I think the farthest out jam musically was the ripper after Light, it just really soared through intergalactic space and set the stage for the monster Fluff>Have Mercy>Light up>Free. This is Phish 3.0 at their peak, as far as I'm concerned. Boogie On was also pushed to the limit, best one I've ever seen. This show also seemed to have the fewest brain farts on stage. They really pulled off some complex stuff this night.
solid first set across the board. suprise opener in Llama, was good to see the boys acknowledging the kids with the sign (little did we know that the next night they would acknowledge the chick with the FYF sign). was hoping for a Roses in Raleigh, and got it! The Moma was the highlight of the set for me, really got my feet moving. Cavern closing the set was perfect, really kept the energy high into the setbreak.
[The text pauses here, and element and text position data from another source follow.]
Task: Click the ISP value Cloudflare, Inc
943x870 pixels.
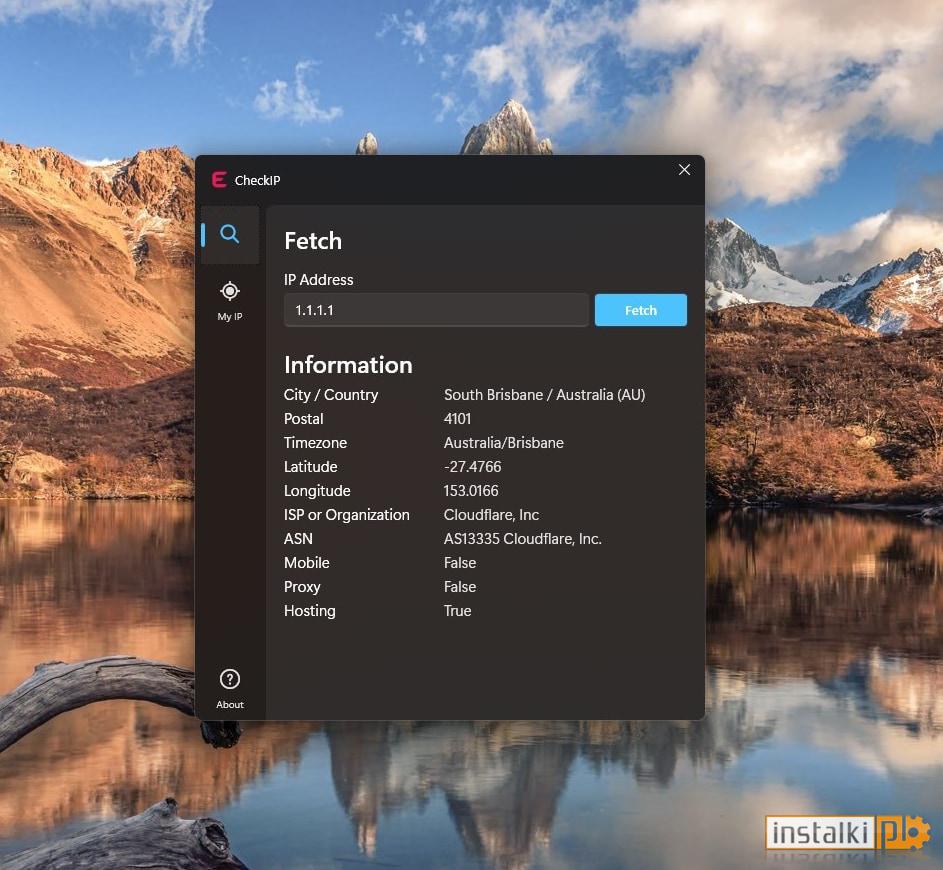Action: pyautogui.click(x=491, y=515)
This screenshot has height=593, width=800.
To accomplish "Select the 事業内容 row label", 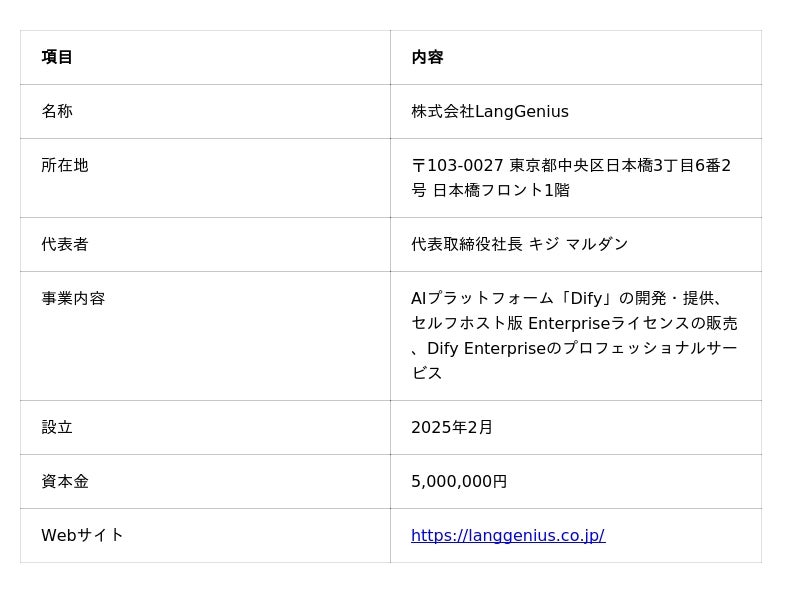I will click(73, 298).
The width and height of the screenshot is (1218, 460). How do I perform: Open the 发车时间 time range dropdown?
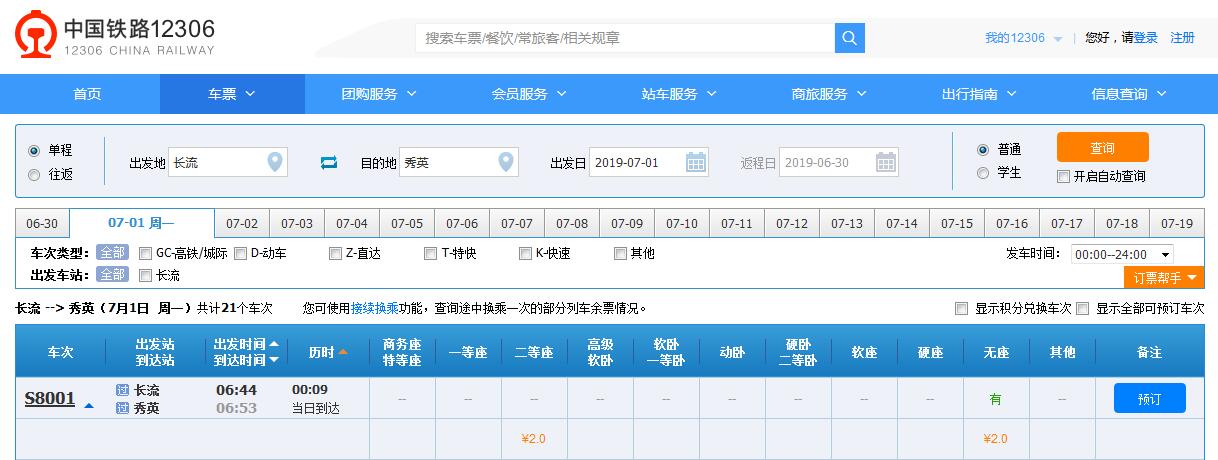pos(1121,254)
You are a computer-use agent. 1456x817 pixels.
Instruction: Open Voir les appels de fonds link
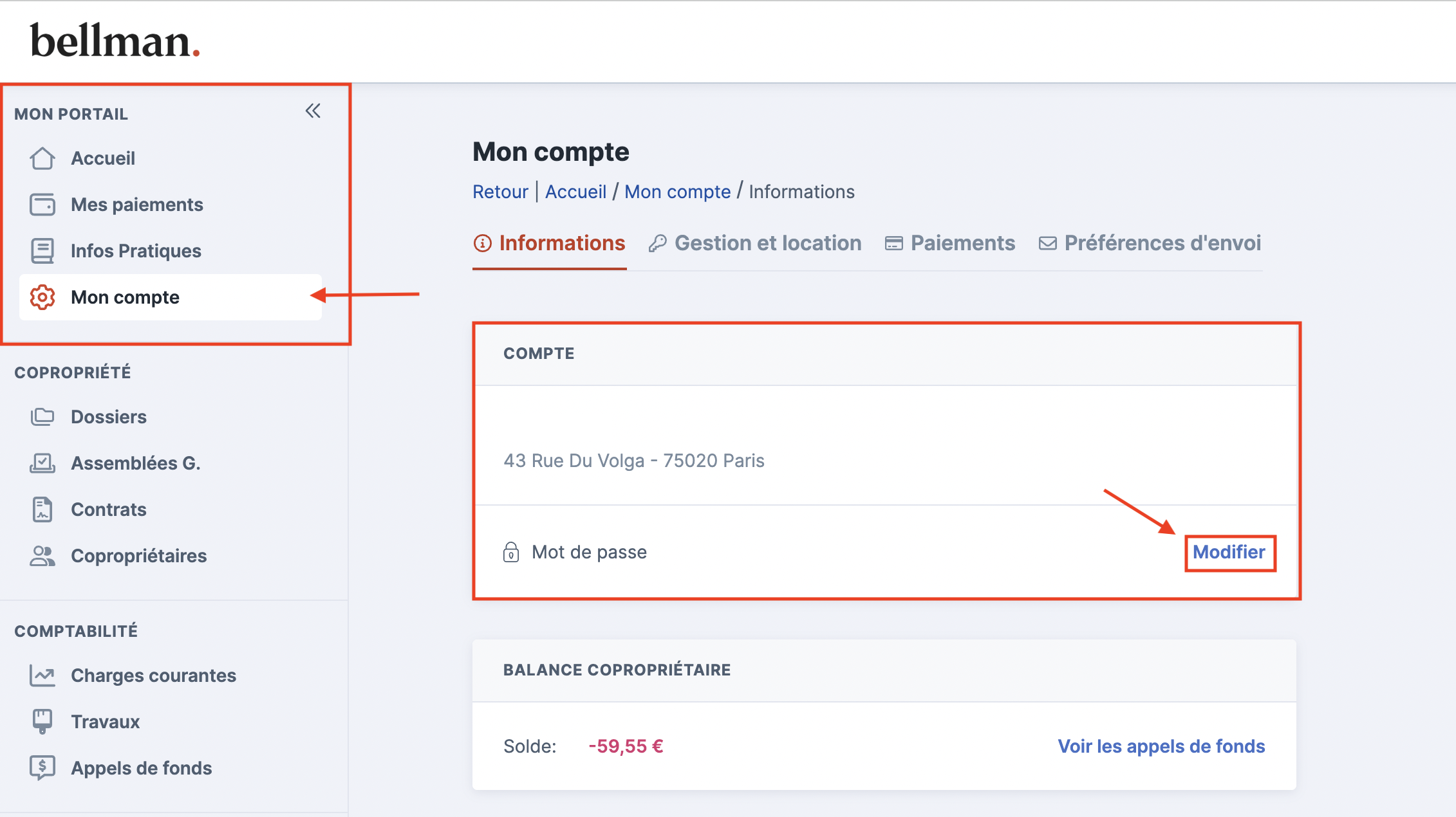1161,746
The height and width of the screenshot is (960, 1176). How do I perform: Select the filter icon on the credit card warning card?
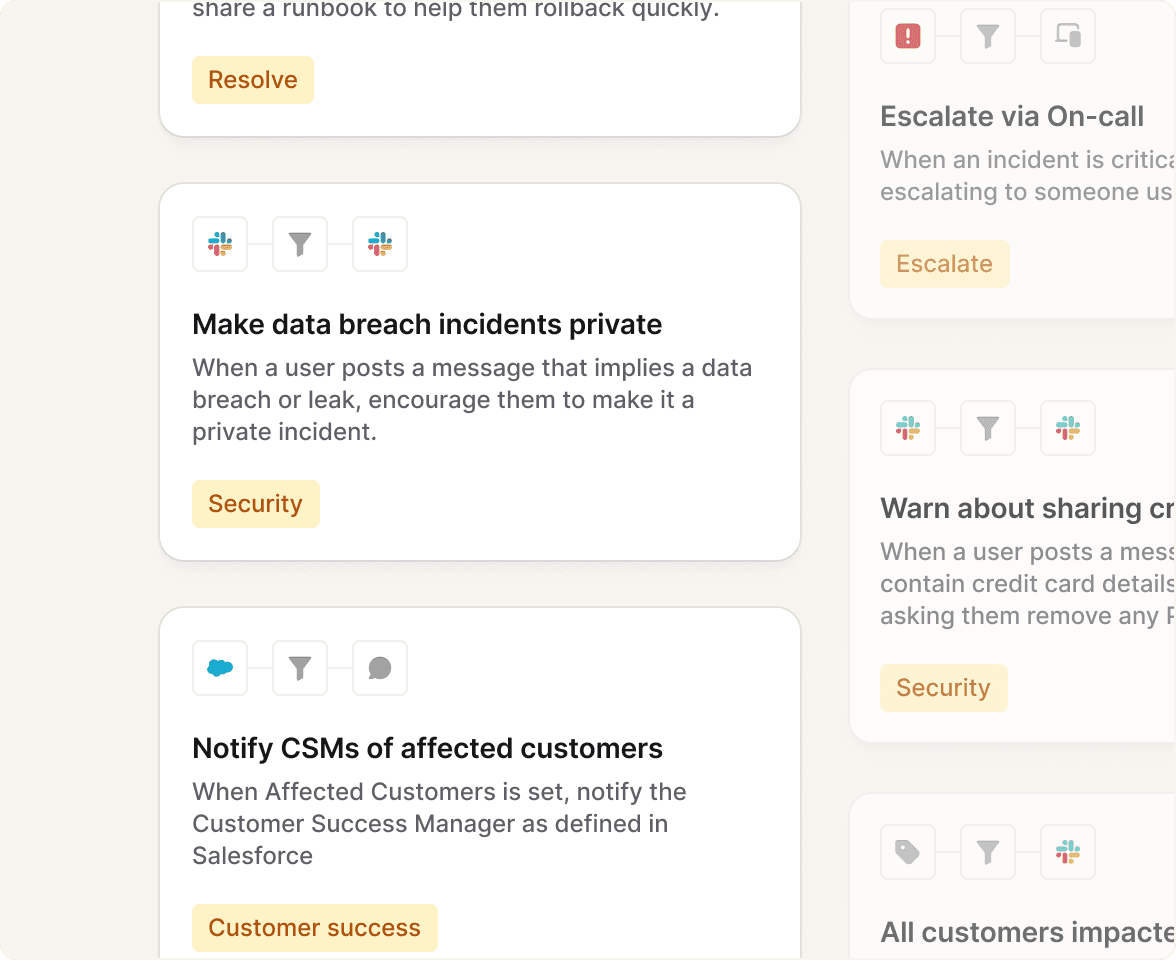(x=987, y=428)
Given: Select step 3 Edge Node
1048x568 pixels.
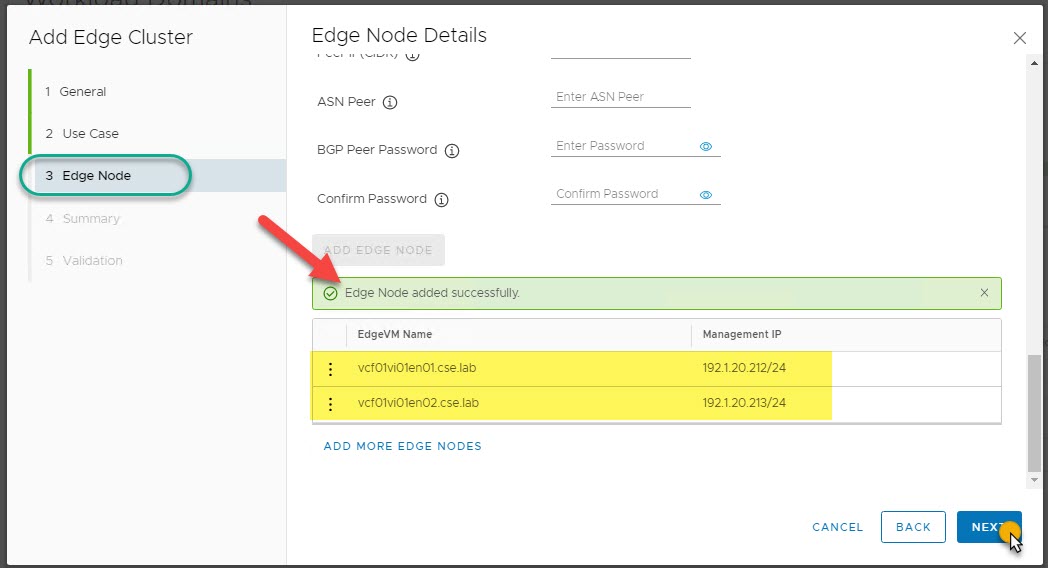Looking at the screenshot, I should coord(96,176).
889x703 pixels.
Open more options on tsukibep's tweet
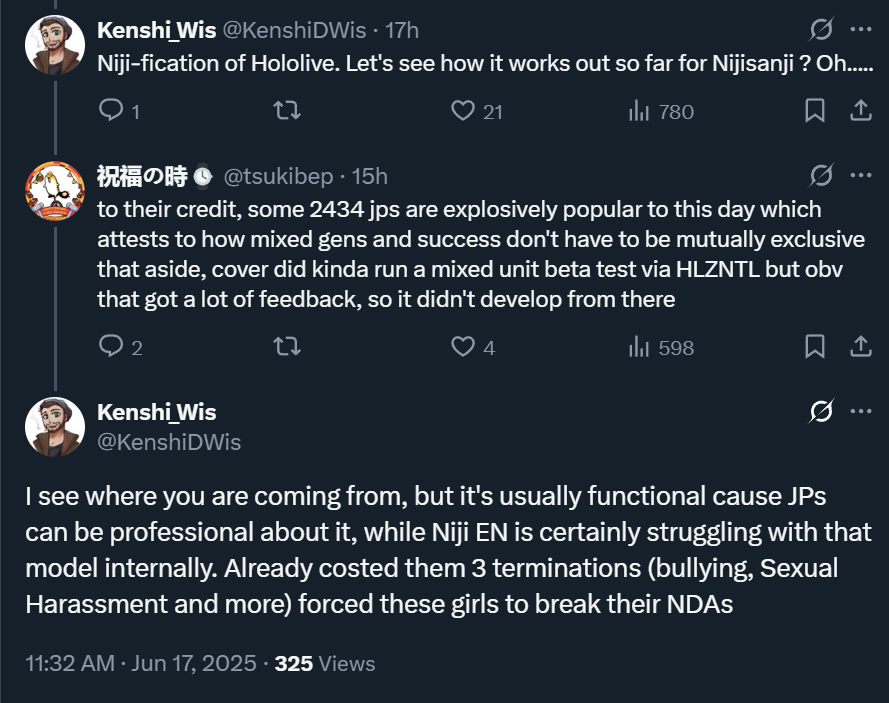(860, 176)
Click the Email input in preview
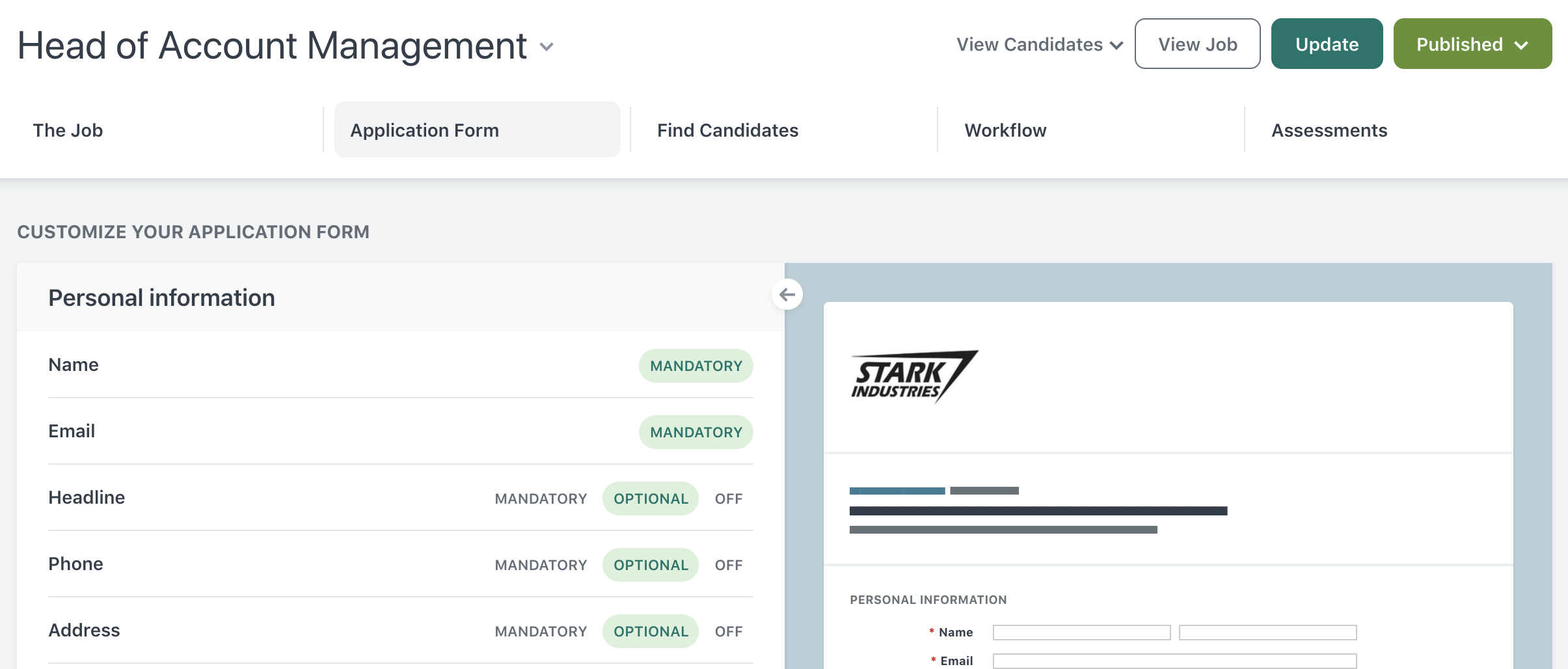Viewport: 1568px width, 669px height. pos(1175,661)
second set was a fun one, was with some first-timers, and seeing thier faces light up under the glowsticks during BDTNL was ... heart warming. good times rolled on with an energetic Halley's Comet. Light seemed a little forced, but once they got into it, it was all smiles, good spacey jam here. then going back to the chorus of Light seemed again, forced. energy stayed high with Fluffhead, and the Travel's section was played very very well. Have Mercy was excellent, good song selection as the pre-show music was Toots and the Maytals (my favorite reggae band personally), and it chilled the mood, everyone around me, including myself had an ear-to-ear grin (could have been the herb too, you know how reggae hits). Light up rocked, the jam, at the time reminded me of a raging Chalkdust jam. Free is always good, love how Mike drops bombs in this one (and it was fitting as we saw Mike cruising shotgun on a golf cart in the lot earlier). Wading set up Squirming Coil well, and much to our suprise, Coil did NOT go into Loving Cup (we thought Page teased it), SUZY!
- also it was nice hearing the Coil without someone hitting Page's grand with a glowstick during his solo (see/hear the 2003 Raleigh show)
epic encore, with my limited Phish experience (8 shows if you call Bonnaroo 2 shows and Fest8 3) this was my first Boogie, and i couldnt have asked for a better way to get it.
I was right behind you Llama guy! I saw the cut outs and loved it, I'm thinking of making a Sparkle banner for my next one. This was my first and only show so far but it was out of this world. The jam out of Light had to be my highlight of the show. And I gota agree that this shows all Paige. Just listen to the water in the sky. Best show of my life!
Loved the show. First one I've been to, being as I'm only in high school and live under my parent's roof, though i'm trying hard to go to Charleston (which my parent's probably won't allow)
Keeping it short, highlights for me included the Llama opener, very funky Moma Dance and Cavern, great vocals in the middle of Fluffhead, a trippy jame in the middle of Light, and a KILLER Light Up. Even still, the Suzy and Boogie On probably took the night.
The whole band was great, but Page definatly was on fire. Very please with Mike too.
This was the start of something great for me. I met a friend that had come down from Chicago to see it with me. He was a veteran however. So we hear a belting Llama, which brought grins to both a faces. Continuing through the set he told me how lucky I was but it didn't really strike me until the second set Halley's. It felt like the 95-2000 Phish I was used to hearing. It had the fun and excitement of previous years. Light Up or Leave Me Alone was another nice treat in which we see Trey get back to his roots. But the overall highlight of the show had to be the boogie. I have still never danced so hard in my life. It was attributed to Mike's blaring bass bombs and pages usually "rage." I will forever remember this show as while it wasn't necessarily the best one I've been too, it certainly was memorable.